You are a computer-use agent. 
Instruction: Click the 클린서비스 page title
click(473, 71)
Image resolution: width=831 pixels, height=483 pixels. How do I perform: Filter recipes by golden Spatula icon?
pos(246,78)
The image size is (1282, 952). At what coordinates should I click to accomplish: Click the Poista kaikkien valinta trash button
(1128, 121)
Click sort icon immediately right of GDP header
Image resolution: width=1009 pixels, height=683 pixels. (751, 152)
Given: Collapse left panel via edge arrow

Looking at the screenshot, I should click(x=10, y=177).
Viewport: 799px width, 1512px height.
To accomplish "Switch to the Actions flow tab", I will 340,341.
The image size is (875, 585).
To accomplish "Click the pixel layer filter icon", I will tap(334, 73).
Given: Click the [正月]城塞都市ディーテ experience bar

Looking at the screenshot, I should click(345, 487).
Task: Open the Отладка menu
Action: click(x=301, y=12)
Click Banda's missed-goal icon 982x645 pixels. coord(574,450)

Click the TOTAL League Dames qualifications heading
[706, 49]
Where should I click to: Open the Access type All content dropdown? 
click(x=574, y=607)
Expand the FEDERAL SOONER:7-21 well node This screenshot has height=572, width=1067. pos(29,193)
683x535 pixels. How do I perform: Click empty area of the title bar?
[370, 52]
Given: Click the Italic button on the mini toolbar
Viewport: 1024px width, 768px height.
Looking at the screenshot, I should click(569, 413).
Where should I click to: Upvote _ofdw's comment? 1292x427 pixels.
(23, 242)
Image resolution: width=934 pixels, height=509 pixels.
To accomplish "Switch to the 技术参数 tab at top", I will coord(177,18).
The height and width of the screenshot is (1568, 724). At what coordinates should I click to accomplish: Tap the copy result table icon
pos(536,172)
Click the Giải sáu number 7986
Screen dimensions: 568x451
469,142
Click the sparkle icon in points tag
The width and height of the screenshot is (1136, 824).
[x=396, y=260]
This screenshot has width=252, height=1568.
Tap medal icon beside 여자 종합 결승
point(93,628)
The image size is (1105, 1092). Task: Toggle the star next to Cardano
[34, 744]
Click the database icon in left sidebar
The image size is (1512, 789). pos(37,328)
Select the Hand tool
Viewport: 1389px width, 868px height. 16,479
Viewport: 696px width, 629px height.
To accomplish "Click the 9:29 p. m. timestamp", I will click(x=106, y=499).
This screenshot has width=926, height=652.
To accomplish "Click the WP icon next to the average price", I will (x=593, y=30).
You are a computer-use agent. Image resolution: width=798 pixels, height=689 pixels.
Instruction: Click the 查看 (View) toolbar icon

_Work to complete_
Begin at the line containing "Screen dimensions: 568x451" and reproduce every line through the last one in the records above, exactly.

_Response to the exercise_
Screen dimensions: 568x451
469,142
Click the sparkle icon in points tag
The width and height of the screenshot is (1136, 824).
[x=396, y=260]
This screenshot has width=252, height=1568.
Tap medal icon beside 여자 종합 결승
point(93,628)
The image size is (1105, 1092). Task: Toggle the star next to Cardano
[34, 744]
Click the database icon in left sidebar
The image size is (1512, 789). pos(37,328)
Select the Hand tool
Viewport: 1389px width, 868px height. 16,479
Viewport: 696px width, 629px height.
To accomplish "Click the 9:29 p. m. timestamp", I will click(x=106, y=499).
This screenshot has width=926, height=652.
To accomplish "Click the WP icon next to the average price", I will (x=593, y=30).
You are a computer-use agent. Image resolution: width=798 pixels, height=689 pixels.
Instruction: Click the 查看 (View) toolbar icon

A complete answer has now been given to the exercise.